_Instruction 1_: Print the records word for word, beginning at the line that contains "Click the mesh display sphere icon" and continuing through the last line of the records. Leave the pictures out of what you print.

_Text section_:
● ● ● ● ● ● ●
# LED replacement for Metal Halide



## swimmer (Mar 19, 2011)

I'm considering LED floods for a gas station parking lot because I'm assuming LED will give me the most lumens per amp. Overload is a concern, not for the 2 lights I'm installing but because customers frequently add lights during or after the project.

I'm getting pretty confused on the lighting websites.
My understanding is that a 250W Metal Halide (HID) outputs 20,000 lumens. I go to a website and the LED replacement for a 250W HID outputs only 2,800 lumens. 

Why am I seeing this discrepancy?

Here are 2 websites that I'm looking at:
1. 250W HID
http://www.1000bulbs.com/product/5020/MH-025001P.html?tid=car

2. LED replacement for a 250W HID:
http://www.prolighting.com/mllwp60led50.html?gclid=CMOs5ubLq7wCFYeEfgodaH8ALQ


----------



## erics37 (May 7, 2009)

I've had this issue with LED exterior replacements before. The "equivalent conversion" chart the manufacturers provide will wind up giving you an LED like half as bright or less.

People may try to explain "photopic vs scotopic" light or whatever it is but that crap is irrelevant when you drive up at night and your parking lot is half as bright as it used to be.

I have put in quite a healthy amount of outdoor LED stuff now and I usually take the "official" recommended MH equivalent and then just double it.


----------



## electricalwiz (Mar 12, 2011)

I personally do not like LED lights for wall pack and pole lights, LED is to direct of a light
Any time I upgrade a MH wallpack or pole light I put up an induction
If I am replacing a MH with an induction I normally go with half the wattage, unless more light was needed

To your other question, I believe a 400 watt MH is 20000 lumens, not a 250


----------



## swimmer (Mar 19, 2011)

electricalwiz said:


> To your other question, I believe a 400 watt MH is 20000 lumens, not a 250



I'm seeing 36,000 lumens for a 400W MH


----------



## farlsincharge (Dec 31, 2010)

electricalwiz said:


> I personally do not like LED lights for wall pack and pole lights, LED is to direct of a light
> Any time I upgrade a MH wallpack or pole light I put up an induction
> If I am replacing a MH with an induction I normally go with half the wattage, unless more light was needed
> 
> To your other question, I believe a 400 watt MH is 20000 lumens, not a 250



I find it the other way in that led seems to flood better.
I think people are used to seeing light intensity and associating it with illumination.
Led's are not intense, Hid's are.
I much prefer led for exterior lighting. It is not glaring and overpowering, shining into everyones windows. Just a nicely illuminated area.
60 watts is around where you want to be for a 250 replacement.

We replaced 400w MH with 120w led fixture for fixture in the hockey arena.
The light is much more even and shadows are gone.


----------
● ● ● ● ● ● ●
_Excerpted records_:

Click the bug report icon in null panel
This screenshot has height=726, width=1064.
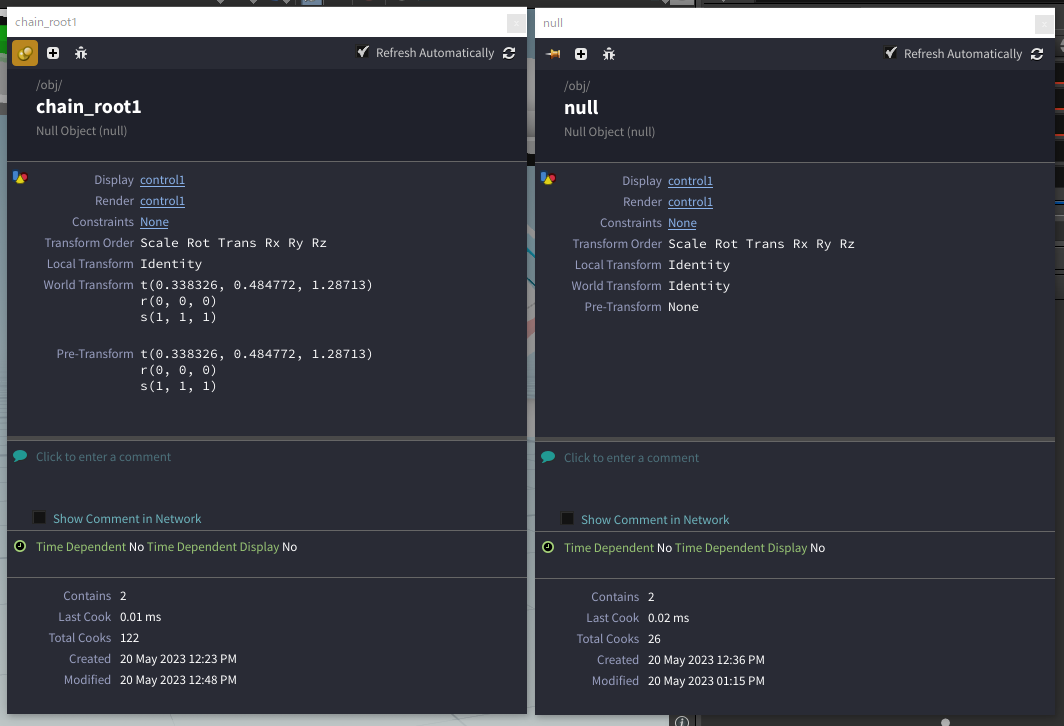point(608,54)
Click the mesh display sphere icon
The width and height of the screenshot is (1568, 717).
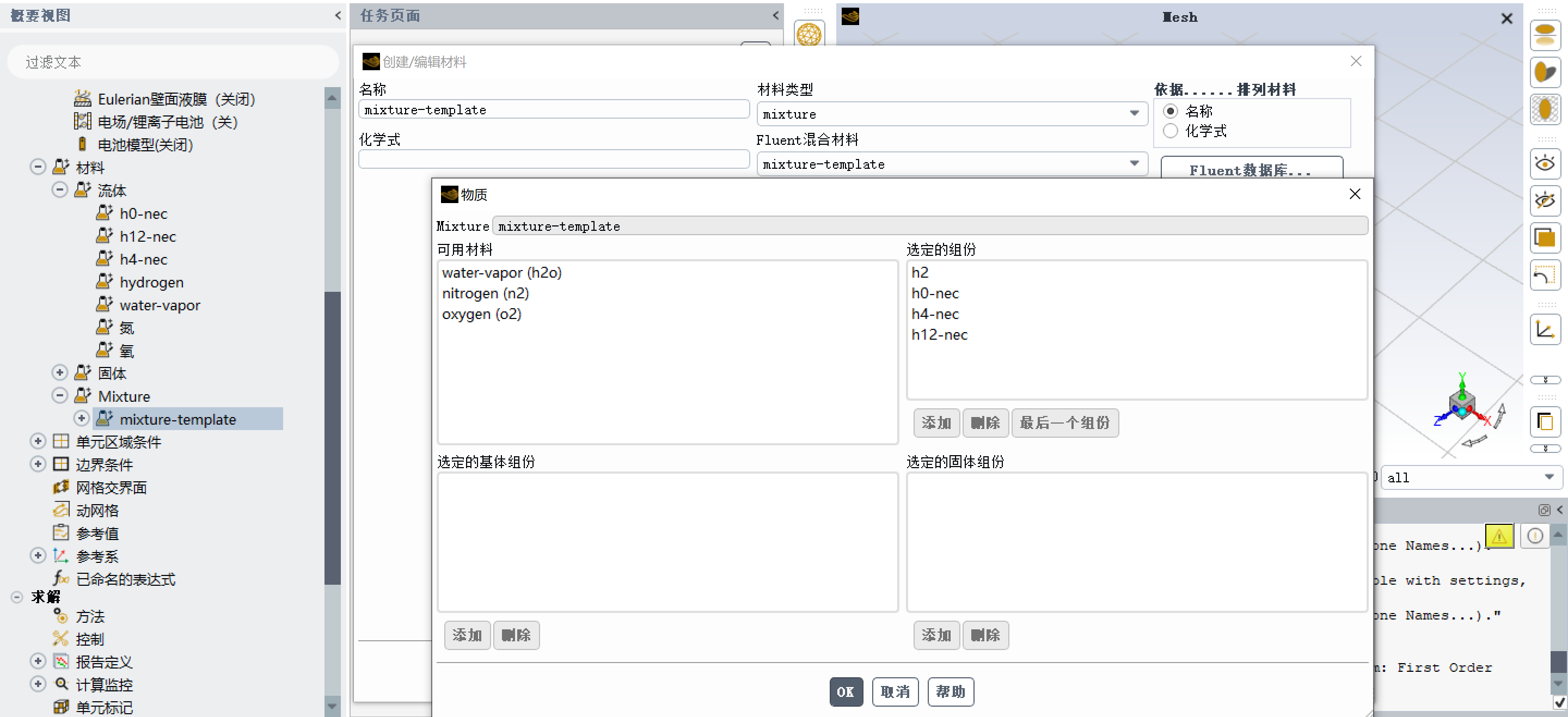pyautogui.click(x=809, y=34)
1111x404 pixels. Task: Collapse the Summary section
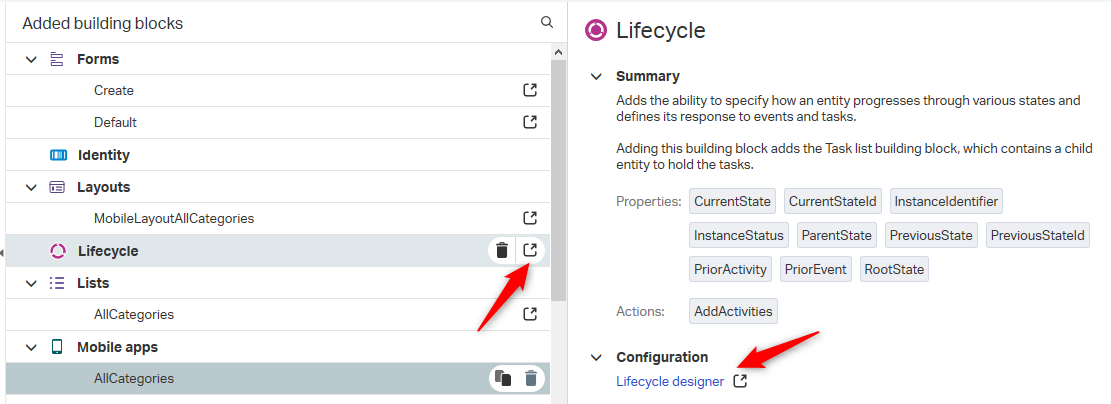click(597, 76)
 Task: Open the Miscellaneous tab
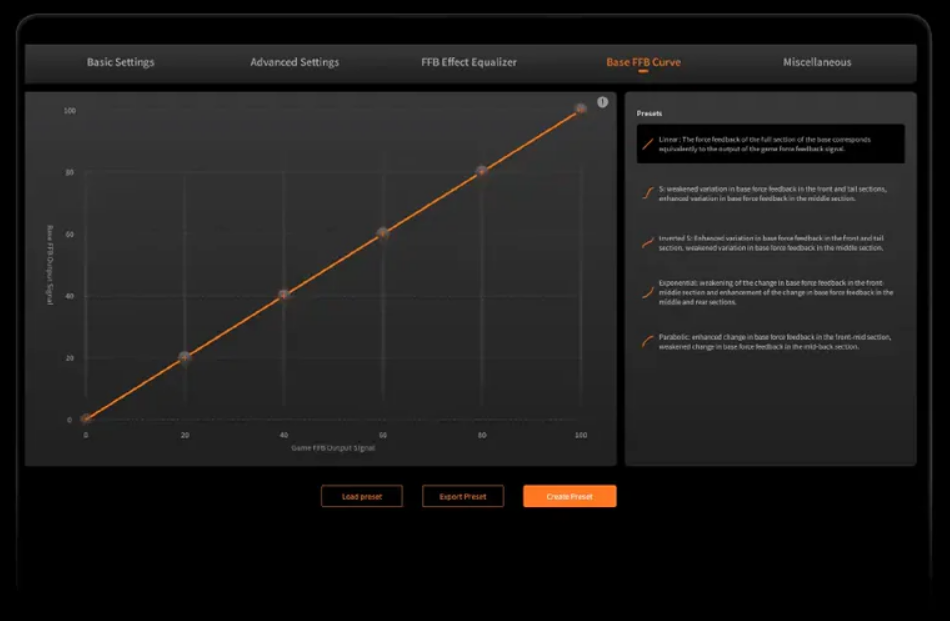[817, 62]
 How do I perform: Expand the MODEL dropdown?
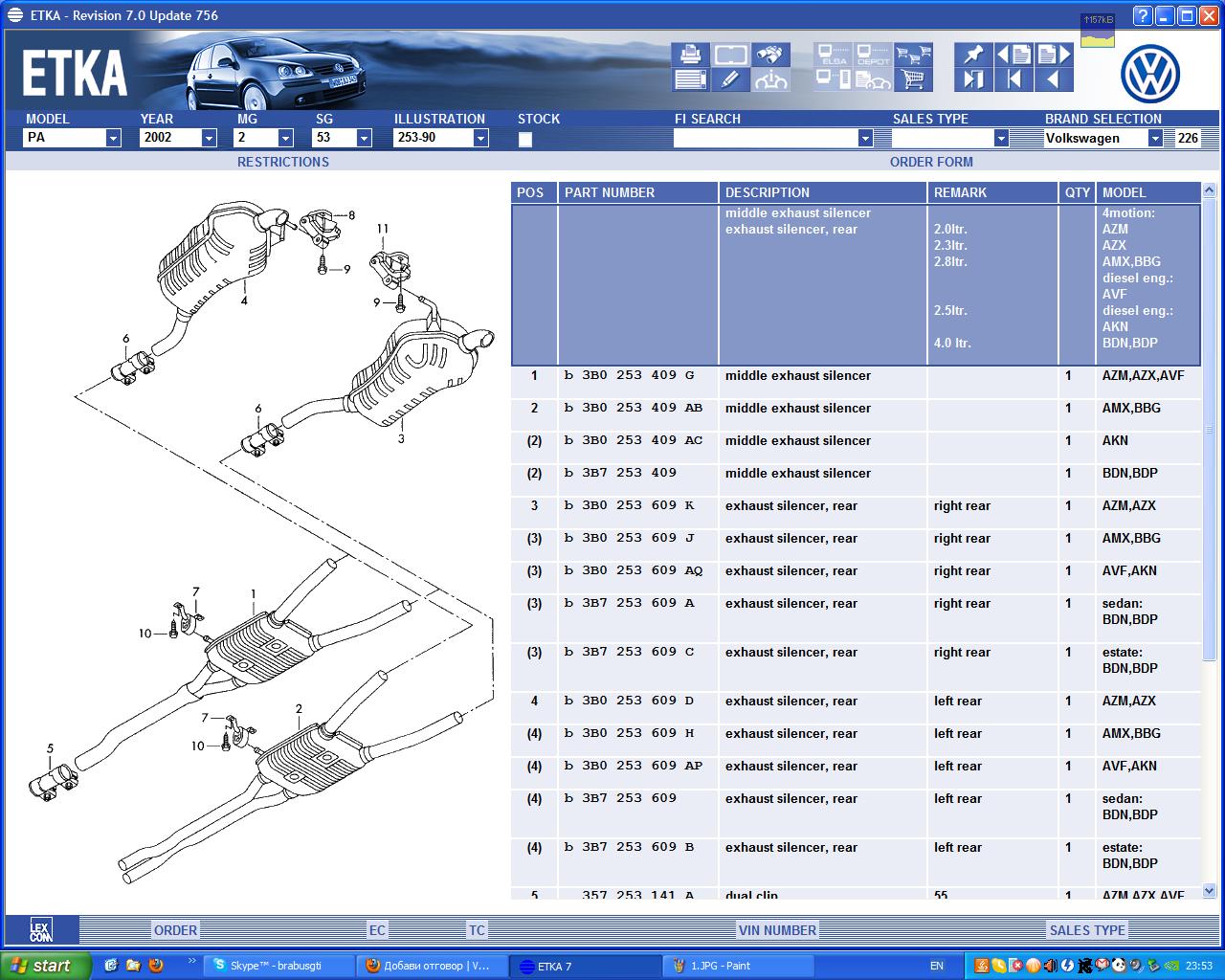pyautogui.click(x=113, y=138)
● ● ● ● ● ● ●
_Instruction 2_: Translate into Spanish this sentence from the forum thread on LED replacements for metal halide lights: "The light is much more even and shadows are gone."

_Finished answer 1_:
Click the mesh display sphere icon
The width and height of the screenshot is (1568, 717).
pyautogui.click(x=809, y=34)
1111x404 pixels. Task: Collapse the Summary section
click(597, 76)
 Task: Open the Miscellaneous tab
[817, 62]
 How do I perform: Expand the MODEL dropdown?
pyautogui.click(x=113, y=138)

_Finished answer 2_: La luz es mucho más uniforme y las sombras han desaparecido.